Class HypergeometricDistribution

  • All Implemented Interfaces:
    DiscreteDistribution

    public final class HypergeometricDistribution
    extends Object
    Implementation of the hypergeometric distribution.

    The probability mass function of \( X \) is:

    \[ f(k; N, K, n) = \frac{\binom{K}{k} \binom{N - K}{n-k}}{\binom{N}{n}} \]

    for \( N \in \{0, 1, 2, \dots\} \) the population size, \( K \in \{0, 1, \dots, N\} \) the number of success states, \( n \in \{0, 1, \dots, N\} \) the number of samples, \( k \in \{\max(0, n+K-N), \dots, \min(n, K)\} \) the number of successes, and

    \[ \binom{a}{b} = \frac{a!}{b! \, (a-b)!} \]

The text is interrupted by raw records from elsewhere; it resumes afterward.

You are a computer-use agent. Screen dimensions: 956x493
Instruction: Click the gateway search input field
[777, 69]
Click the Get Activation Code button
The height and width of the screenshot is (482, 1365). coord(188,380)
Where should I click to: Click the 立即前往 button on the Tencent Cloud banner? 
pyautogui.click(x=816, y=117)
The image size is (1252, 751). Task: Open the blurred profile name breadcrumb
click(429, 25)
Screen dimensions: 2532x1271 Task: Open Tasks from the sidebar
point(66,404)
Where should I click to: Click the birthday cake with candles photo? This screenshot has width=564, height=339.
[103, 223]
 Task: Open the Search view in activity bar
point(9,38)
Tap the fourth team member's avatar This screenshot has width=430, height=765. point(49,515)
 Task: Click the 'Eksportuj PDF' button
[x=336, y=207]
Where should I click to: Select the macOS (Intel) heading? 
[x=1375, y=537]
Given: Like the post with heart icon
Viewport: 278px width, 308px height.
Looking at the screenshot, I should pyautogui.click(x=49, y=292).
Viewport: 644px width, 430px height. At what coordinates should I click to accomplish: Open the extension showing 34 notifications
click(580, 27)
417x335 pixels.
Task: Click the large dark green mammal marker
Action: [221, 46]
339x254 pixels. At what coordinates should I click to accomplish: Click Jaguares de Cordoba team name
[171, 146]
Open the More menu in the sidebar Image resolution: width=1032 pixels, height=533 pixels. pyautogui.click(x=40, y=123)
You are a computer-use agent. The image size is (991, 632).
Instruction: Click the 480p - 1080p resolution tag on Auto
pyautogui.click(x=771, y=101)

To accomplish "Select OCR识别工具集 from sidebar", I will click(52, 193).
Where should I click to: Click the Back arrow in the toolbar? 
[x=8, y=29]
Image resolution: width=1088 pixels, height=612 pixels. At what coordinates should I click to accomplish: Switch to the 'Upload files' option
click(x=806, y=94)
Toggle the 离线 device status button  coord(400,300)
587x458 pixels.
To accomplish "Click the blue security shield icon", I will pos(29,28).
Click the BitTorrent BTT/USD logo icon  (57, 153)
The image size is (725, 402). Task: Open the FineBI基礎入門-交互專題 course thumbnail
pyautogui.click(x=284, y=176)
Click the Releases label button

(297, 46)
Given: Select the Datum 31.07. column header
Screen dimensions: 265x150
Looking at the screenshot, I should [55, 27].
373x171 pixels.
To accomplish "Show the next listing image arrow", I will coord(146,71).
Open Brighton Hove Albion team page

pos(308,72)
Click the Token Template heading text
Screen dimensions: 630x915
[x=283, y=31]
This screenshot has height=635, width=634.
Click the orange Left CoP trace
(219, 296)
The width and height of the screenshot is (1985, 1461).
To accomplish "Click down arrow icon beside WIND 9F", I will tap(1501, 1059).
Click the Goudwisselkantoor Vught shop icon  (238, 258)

    is the binomial coefficient.

    See Also:
    Hypergeometric distribution (Wikipedia), Hypergeometric distribution (MathWorld)
    • Method Detail

      • of

        public static HypergeometricDistribution of​(int populationSize,
                                                    int numberOfSuccesses,
                                                    int sampleSize)
        Creates a hypergeometric distribution.
        Parameters:
        populationSize - Population size.
        numberOfSuccesses - Number of successes in the population.
        sampleSize - Sample size.
        Returns:
        the distribution
        Throws:
        IllegalArgumentException - if numberOfSuccesses < 0, or populationSize <= 0 or numberOfSuccesses > populationSize, or sampleSize > populationSize.
      • getPopulationSize

        public int getPopulationSize()
        Gets the population size parameter of this distribution.
        Returns:
        the population size.
      • getNumberOfSuccesses

        public int getNumberOfSuccesses()
        Gets the number of successes parameter of this distribution.
        Returns:
        the number of successes.
      • getSampleSize

        public int getSampleSize()
        Gets the sample size parameter of this distribution.
        Returns:
        the sample size.
      • probability

        public double probability​(int x)
        For a random variable X whose values are distributed according to this distribution, this method returns P(X = x). In other words, this method represents the probability mass function (PMF) for the distribution.
        Parameters:
        x - Point at which the PMF is evaluated.
        Returns:
        the value of the probability mass function at x.
      • probability

        public double probability​(int x0,
                                  int x1)
        For a random variable X whose values are distributed according to this distribution, this method returns P(x0 < X <= x1). The default implementation uses the identity P(x0 < X <= x1) = P(X <= x1) - P(X <= x0)

        Special cases:

        • returns 0.0 if x0 == x1;
        • returns probability(x1) if x0 + 1 == x1;
        Specified by:
        probability in interface DiscreteDistribution
        Parameters:
        x0 - Lower bound (exclusive).
        x1 - Upper bound (inclusive).
        Returns:
        the probability that a random variable with this distribution takes a value between x0 and x1, excluding the lower and including the upper endpoint.
      • logProbability

        public double logProbability​(int x)
        For a random variable X whose values are distributed according to this distribution, this method returns log(P(X = x)), where log is the natural logarithm.
        Parameters:
        x - Point at which the PMF is evaluated.
        Returns:
        the logarithm of the value of the probability mass function at x.
      • cumulativeProbability

        public double cumulativeProbability​(int x)
        For a random variable X whose values are distributed according to this distribution, this method returns P(X <= x). In other, words, this method represents the (cumulative) distribution function (CDF) for this distribution.
        Parameters:
        x - Point at which the CDF is evaluated.
        Returns:
        the probability that a random variable with this distribution takes a value less than or equal to x.
      • survivalProbability

        public double survivalProbability​(int x)
        For a random variable X whose values are distributed according to this distribution, this method returns P(X > x). In other words, this method represents the complementary cumulative distribution function.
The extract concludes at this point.